[Extract Boundary: Start]
S o Donald Trump decided to blame pro-lifers for the disappointing midterm results, in order to deflect blame that was falling on him, whether for his choice of candidates (Dr. Oz or Doug Mastriano) or his choice of issues to focus on: the stolen rigged election and how unfair it all was for him. This turn of events is funny because Donald Trump is going to be remembered in history as the most pro-life president.

It was a strange destiny for him. Back in the 1990s when he was thinking of running for president on the Reform Party ticket, Donald Trump had said he was “very pro-choice” and explained that his background of being raised in New York explained why he was against any federal restriction on abortion.

In the final presidential debate with Hillary Clinton, Trump was asked whether he wanted to see Roe v. Wade overturned.

“Well, if we put another two or perhaps three justices on, that’s really what’s going to be — that will happen,” Trump said. “And that’ll happen automatically, in my opinion, because I am putting pro-life justices on the court. I will say this: It will go back to the states, and the states will then make a determination.”

Promises made, promises kept.

In his run for president, Trump decided to make a dramatic play for an Evangelical and pro-life base of voters that might have been skeptical about the former playboy billionaire. Pro-life politics had evolved under previous Republican presidents. Trust was not granted to nominees after Reagan appointed Sandra Day O’Connor. Or George Bush Sr. appointed David Souter. Pro-lifers were able to scuttle the nomination of Harriet Miers under George W. Bush.

Advisers close to Trump saw the increasing clout of this bloc of voters and decided not to mince words or offer it euphemisms anymore. Instead, Trump produced a solid list of justices and said that if he were elected president he would nominate justices from that list. He promised to overturn Roe. And he went further than any Republican nominee seeking the presidency ever had in describing with evident physical disgust and repulsion what a late-term abortion involved. Trump then nominated three conservative justices, and all of them voted to overturn Roe when the chance was provided to them.

This, more than anything else, is Trump’s legacy in the party and as a statesman.

Trump had made immigration his signature campaign issue but could not persuade Congress to fully fund his border wall or implement his preferred immigration reforms. He campaigned as a trade hawk — his longest-held political conviction. He promised he would bring back lost manufacturing dominance to America. Instead, at the opportune moment, he concluded his phony trade war with China, having gotten only a handshake agreement to purchase more soybeans, arguably furthering China’s mercantilist interest in pushing the U.S. further down the value chain. His successor, Joe Biden, has made trade competition with China real again. But on the life issue, and the judiciary generally, Trump was transformative.

And so it is political malpractice in his current campaign for the White House to sound so unhappy with the forces he unleashed in the party, and so indifferent to his own signature accomplishment. Sometimes Providence does strange things, and it certainly did something unexpected with Donald Trump. It might be his salvation — politically and otherwise — to embrace it.

But that would mean swallowing his pride and allowing the possibility that further litigation of the 2020 election isn’t the winning issue he thinks it is.
[Extract Boundary: End]
Request 1:
Answer these from the article, one line each:
(a) On which party's ticket was Trump thinking of running for president in the 1990s?
(b) Whose nomination were pro-lifers able to scuttle under George W. Bush?
(c) What did Trump get when he concluded his trade war with China?
Request 2:
Decide whether each statement agrees with the article, and back each yes or no with the deciding words from it:
(a) In the 1990s, Trump opposed any federal restriction on abortion.
(b) Congress fully funded Trump's border wall.
(c) Every justice Trump nominated voted to overturn Roe.
Request 3: Copy out the part of the article starting at "It was a strange" and ending at "restriction on abortion.".
[Source data Boundary: Start]
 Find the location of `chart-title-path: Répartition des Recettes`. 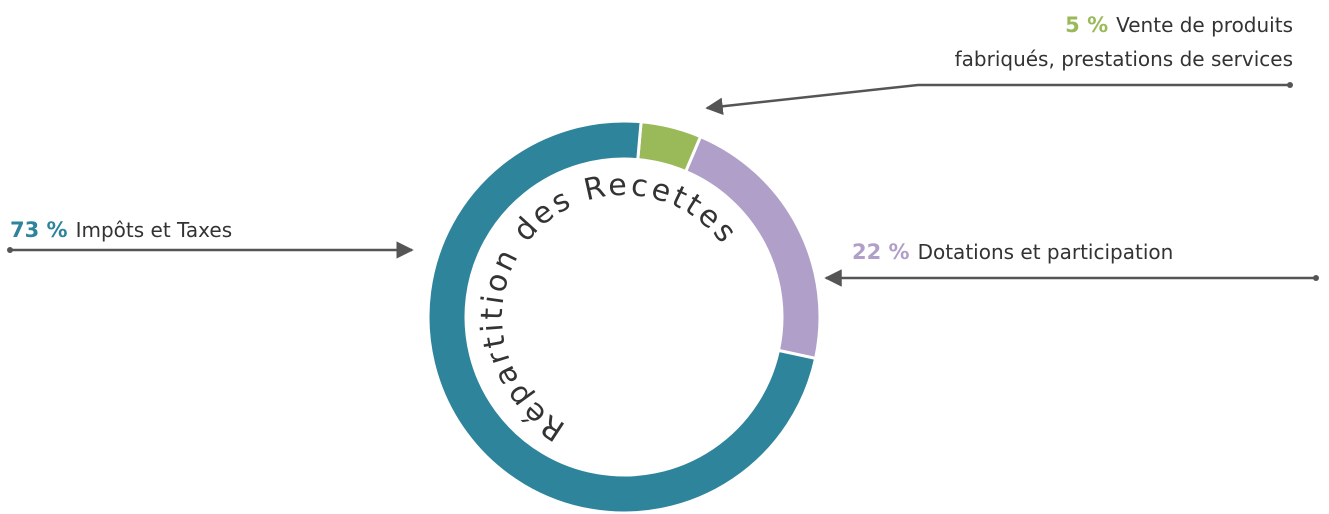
[Source data Boundary: End]
Task answer 1:
(a) The Reform Party.
(b) Harriet Miers.
(c) Only a handshake agreement to purchase more soybeans.

Task answer 2:
(a) Yes: "he was against any federal restriction on abortion"
(b) No: "could not persuade Congress to fully fund his border wall"
(c) Yes: "all of them voted to overturn Roe when the chance was provided to them"

Task answer 3:
It was a strange destiny for him. Back in the 1990s when he was thinking of running for president on the Reform Party ticket, Donald Trump had said he was “very pro-choice” and explained that his background of being raised in New York explained why he was against any federal restriction on abortion.